BEGIN Dataset entries

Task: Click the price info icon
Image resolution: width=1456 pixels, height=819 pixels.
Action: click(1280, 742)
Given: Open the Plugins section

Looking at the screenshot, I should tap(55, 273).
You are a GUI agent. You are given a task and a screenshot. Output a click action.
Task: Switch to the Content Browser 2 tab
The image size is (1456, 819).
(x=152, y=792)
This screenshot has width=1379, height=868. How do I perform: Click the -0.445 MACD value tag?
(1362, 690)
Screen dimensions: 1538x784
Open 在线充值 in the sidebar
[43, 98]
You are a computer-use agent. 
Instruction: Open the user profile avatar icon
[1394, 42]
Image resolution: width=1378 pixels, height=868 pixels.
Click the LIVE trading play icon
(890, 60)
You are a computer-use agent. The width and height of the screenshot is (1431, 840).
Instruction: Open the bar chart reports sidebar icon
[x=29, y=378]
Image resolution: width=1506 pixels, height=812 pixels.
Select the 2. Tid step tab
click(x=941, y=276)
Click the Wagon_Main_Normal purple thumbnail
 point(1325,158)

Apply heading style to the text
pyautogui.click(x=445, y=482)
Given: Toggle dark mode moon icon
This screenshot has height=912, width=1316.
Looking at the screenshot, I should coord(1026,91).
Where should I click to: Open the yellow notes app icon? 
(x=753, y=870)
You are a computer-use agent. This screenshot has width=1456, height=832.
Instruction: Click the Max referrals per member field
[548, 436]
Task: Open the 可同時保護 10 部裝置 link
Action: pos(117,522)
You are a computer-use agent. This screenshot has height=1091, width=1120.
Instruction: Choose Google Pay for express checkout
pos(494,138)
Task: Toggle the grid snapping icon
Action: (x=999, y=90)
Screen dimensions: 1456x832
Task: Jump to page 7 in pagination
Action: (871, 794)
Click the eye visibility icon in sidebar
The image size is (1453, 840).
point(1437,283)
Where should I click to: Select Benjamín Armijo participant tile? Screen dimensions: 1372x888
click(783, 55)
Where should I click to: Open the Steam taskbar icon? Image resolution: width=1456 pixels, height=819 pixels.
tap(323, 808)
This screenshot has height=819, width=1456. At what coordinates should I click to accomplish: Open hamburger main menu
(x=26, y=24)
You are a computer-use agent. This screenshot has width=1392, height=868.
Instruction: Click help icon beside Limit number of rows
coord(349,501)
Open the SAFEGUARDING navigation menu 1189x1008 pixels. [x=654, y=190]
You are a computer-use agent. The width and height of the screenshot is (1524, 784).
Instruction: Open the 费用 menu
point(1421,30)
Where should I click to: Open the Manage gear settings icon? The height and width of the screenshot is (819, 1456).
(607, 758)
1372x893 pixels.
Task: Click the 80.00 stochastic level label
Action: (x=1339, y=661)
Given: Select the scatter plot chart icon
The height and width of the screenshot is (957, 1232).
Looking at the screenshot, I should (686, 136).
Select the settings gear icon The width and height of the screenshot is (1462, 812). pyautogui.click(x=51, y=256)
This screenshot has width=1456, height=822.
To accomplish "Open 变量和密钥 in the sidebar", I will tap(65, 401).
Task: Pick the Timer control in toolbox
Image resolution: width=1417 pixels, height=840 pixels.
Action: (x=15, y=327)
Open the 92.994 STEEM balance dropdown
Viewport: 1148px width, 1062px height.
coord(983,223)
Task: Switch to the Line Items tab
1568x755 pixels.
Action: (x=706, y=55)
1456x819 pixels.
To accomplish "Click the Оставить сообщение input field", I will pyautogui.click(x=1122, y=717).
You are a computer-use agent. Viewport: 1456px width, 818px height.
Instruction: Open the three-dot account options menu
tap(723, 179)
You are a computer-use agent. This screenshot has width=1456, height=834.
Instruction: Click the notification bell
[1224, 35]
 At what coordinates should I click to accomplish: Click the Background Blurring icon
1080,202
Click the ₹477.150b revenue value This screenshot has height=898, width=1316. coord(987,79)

END Dataset entries

*What is being asked*
Only the lines containing the string "will" are needed; pull them out of the records.

*Response area*
To accomplish "Open 变量和密钥 in the sidebar", I will tap(65, 401).
To accomplish "Click the Оставить сообщение input field", I will pyautogui.click(x=1122, y=717).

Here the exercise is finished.